The awkward pause suggests that this is not, in fact, a rhetorical question. She’s not wrong that the Dominion is the second most obvious target for heroics. But there’s an even bigger one, one that you might have briefly stopped.

What is to be done about Hell, after all?




Giriel! Piripiri!

“Oh, let me just go inside and get my sister,” Sagacious Crane says. “She’s running around with a priestess who really should have known better, the poor dear. You’ll have to help me with her, Giri, you simply must. Han’s going to give her such ideas.” She sighs the longsuffering sigh of the wise older sister, despairing at how her ruffian of a younger sister never heeds sage wisdom.
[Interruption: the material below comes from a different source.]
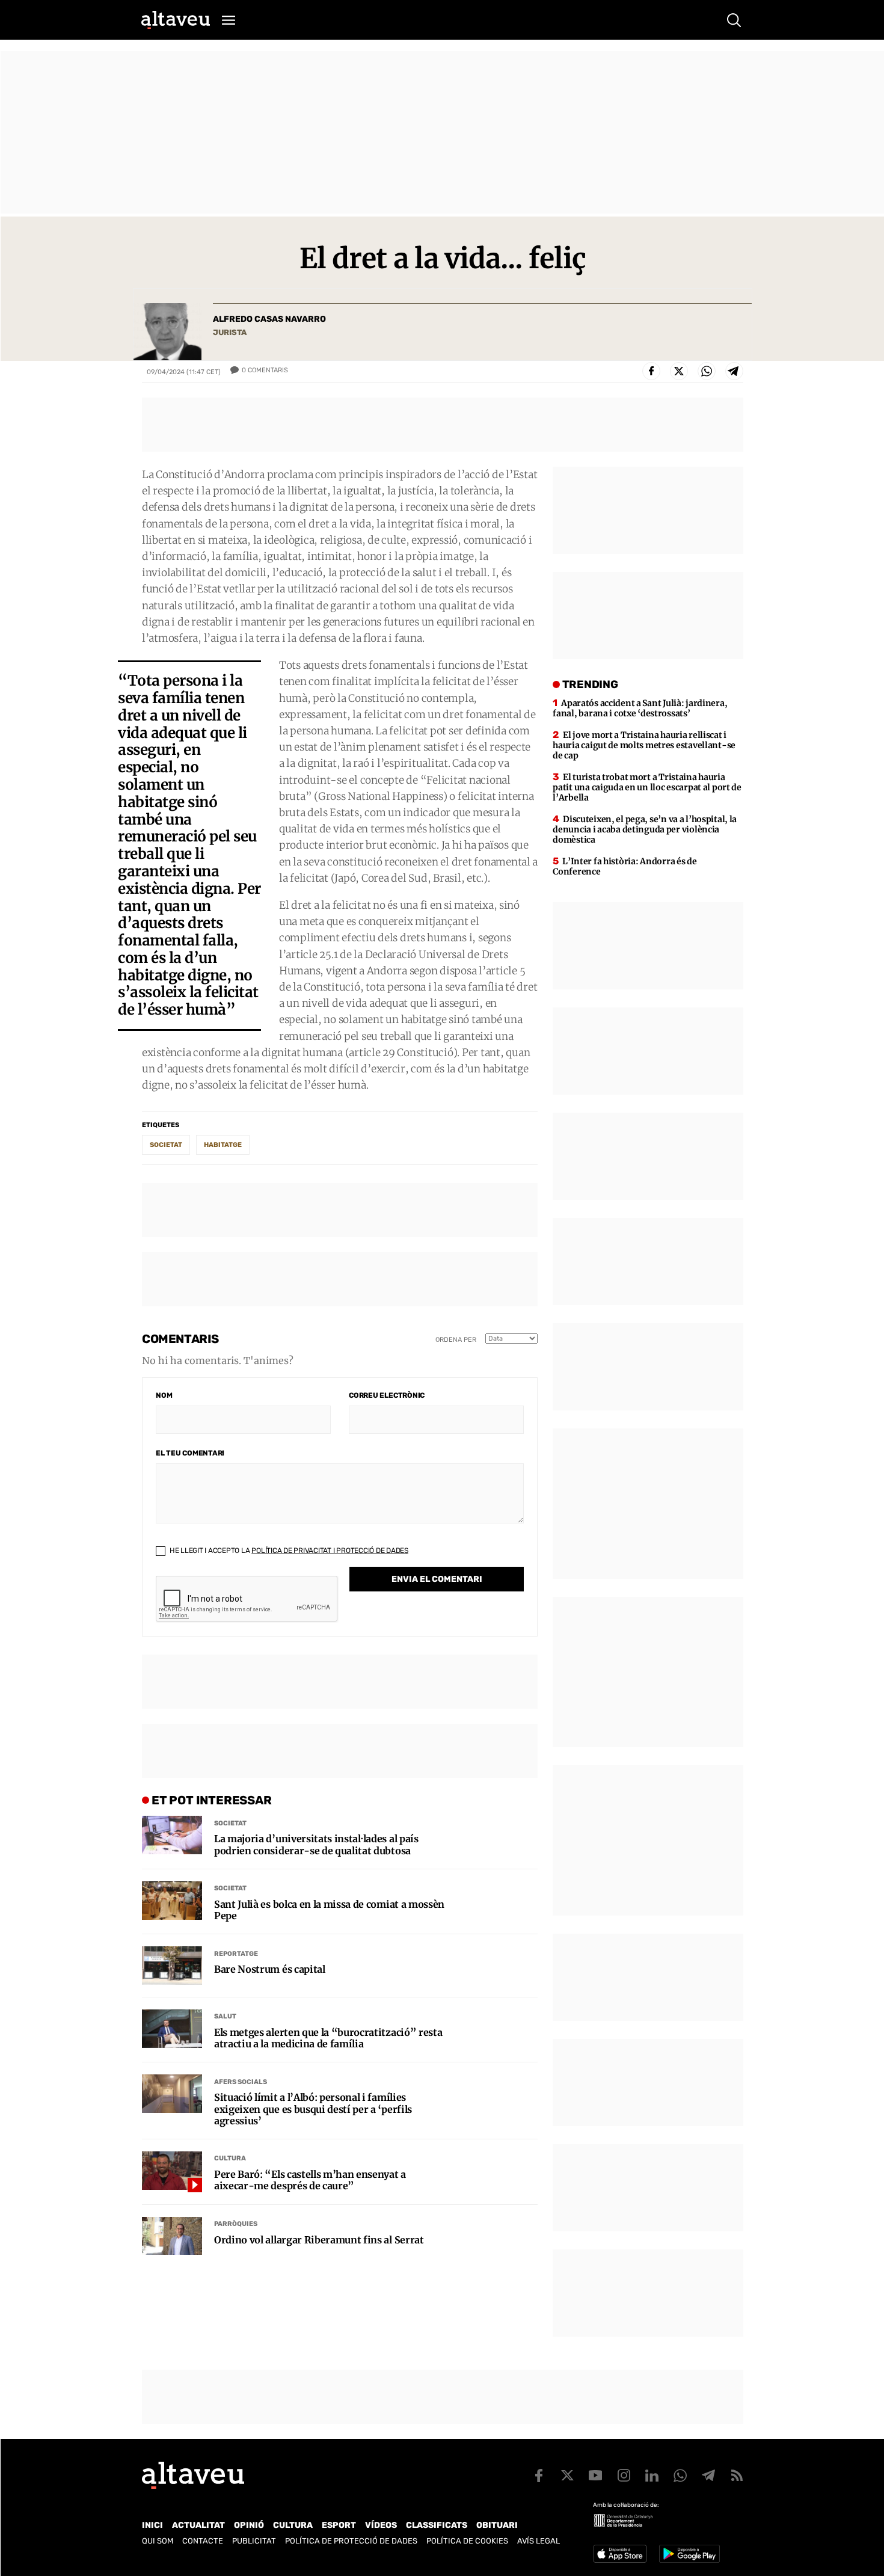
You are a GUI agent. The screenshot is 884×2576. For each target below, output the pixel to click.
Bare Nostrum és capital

Of course, once she forces the door to Han’s room open, she’ll be quite shocked to discover they ran out— in the middle of the night— Han doubtless leading her into the woods to— and of course sharing the Sapphire Mother’s love is important but she can’t very well let a novice handle Han, now can she— and the yielding mud will point you in the right direction— and at that point it’ll be almost impossible to be rid of her.